How to use Concord grape jelly
- PB&J — the canonical use. Peanut butter and Concord grape jelly is the gold standard.
- On toast or scones
- In thumbprint cookies — purple jewel-toned
- As a glaze for pork tenderloin or chicken — brush in last 15 minutes; combines with mustard for a sweet-savoury glaze
- Concord grape glaze for meatballs — equal parts jelly + ketchup + Dijon mustard for cocktail meatballs
- In a Linzer cookie or jam tart
- Stirred into yogurt or oatmeal
- Cheese pairing — sharp cheddar, aged gouda, blue cheese
- As a cocktail ingredient — muddle with whisky for a Concord whisky sour
- In a Concord grape vinaigrette — whisk with olive oil and balsamic for fall salads
- Holiday gift — deep purple is distinctive on a gift table
Common problems
- Jelly didn’t set. Either bottled juice was used (filtered, no pectin) or simmer was too brief. Use whole-grape simmer-and-strain method. To salvage: add 1 box pectin per 4 cups jelly and reboil 1 minute.

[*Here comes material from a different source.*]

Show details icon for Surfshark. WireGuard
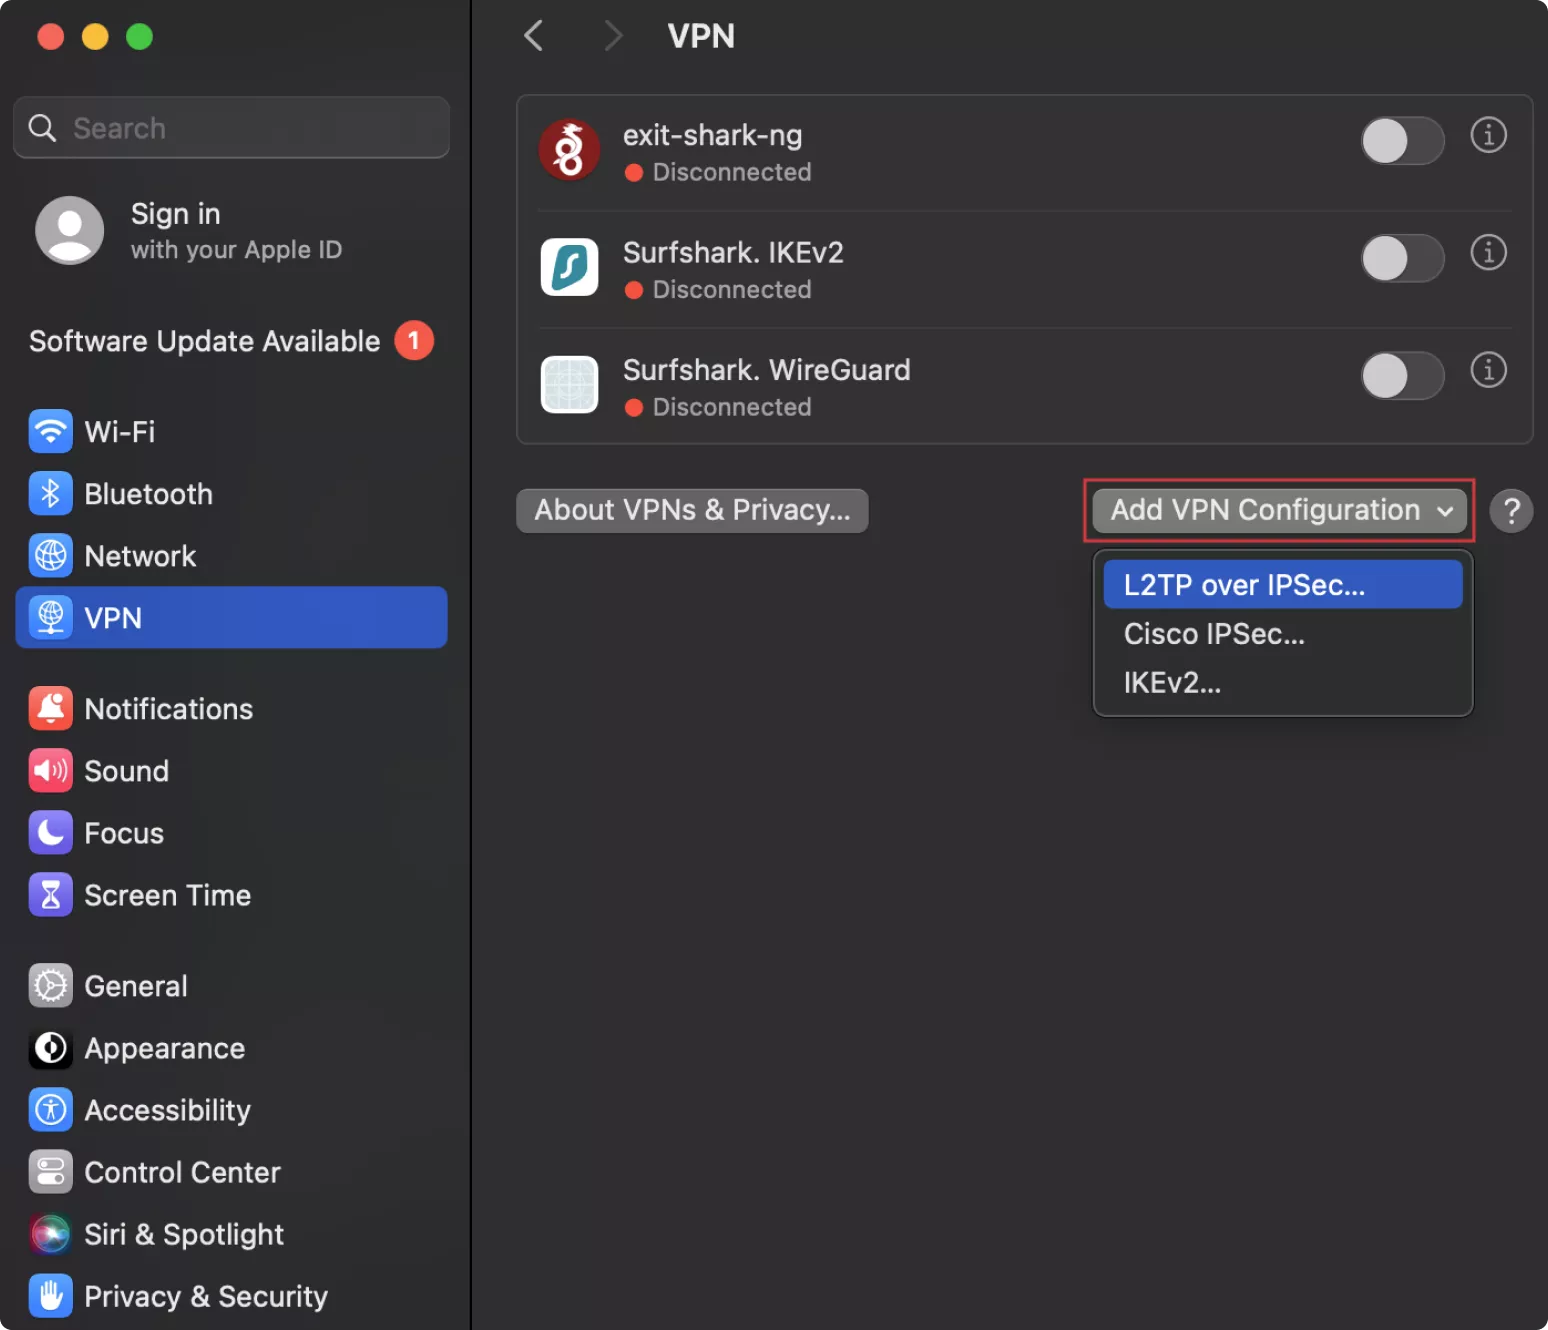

- Jelly is cloudy. Squeezed the jelly bag, or boiled too vigorously. Cosmetic; tastes the same.
- Jelly is too firm/gummy. Over-cooked. Warm with 1 tsp water in a saucepan to loosen.
- Crystals after months. Sugar crystallization in storage; safe. Warm jar in hot water to redissolve.

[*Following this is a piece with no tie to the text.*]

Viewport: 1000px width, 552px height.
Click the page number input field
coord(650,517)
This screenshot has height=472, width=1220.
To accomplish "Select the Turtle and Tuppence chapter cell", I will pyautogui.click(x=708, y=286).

- Tartrate crystals. Concord grapes contain tartaric acid that sometimes crystallizes — small clear crystals at the bottom of jars. Harmless; remove if visually unappealing.
- Jelly is brown not purple. Over-cooked or oxidized in storage. Cook for less time; store in dark.
- Jar didn’t seal. The 24-hour rule.
Yield expectations
- 2 kg fresh Concord grapes → ~4 cups extracted juice → 6 × 250 mL jars of jelly
- A flat (10 lb) from a Niagara farm stand → 18-20 cups juice → 15-20 × 250 mL jars (a year’s supply for most households)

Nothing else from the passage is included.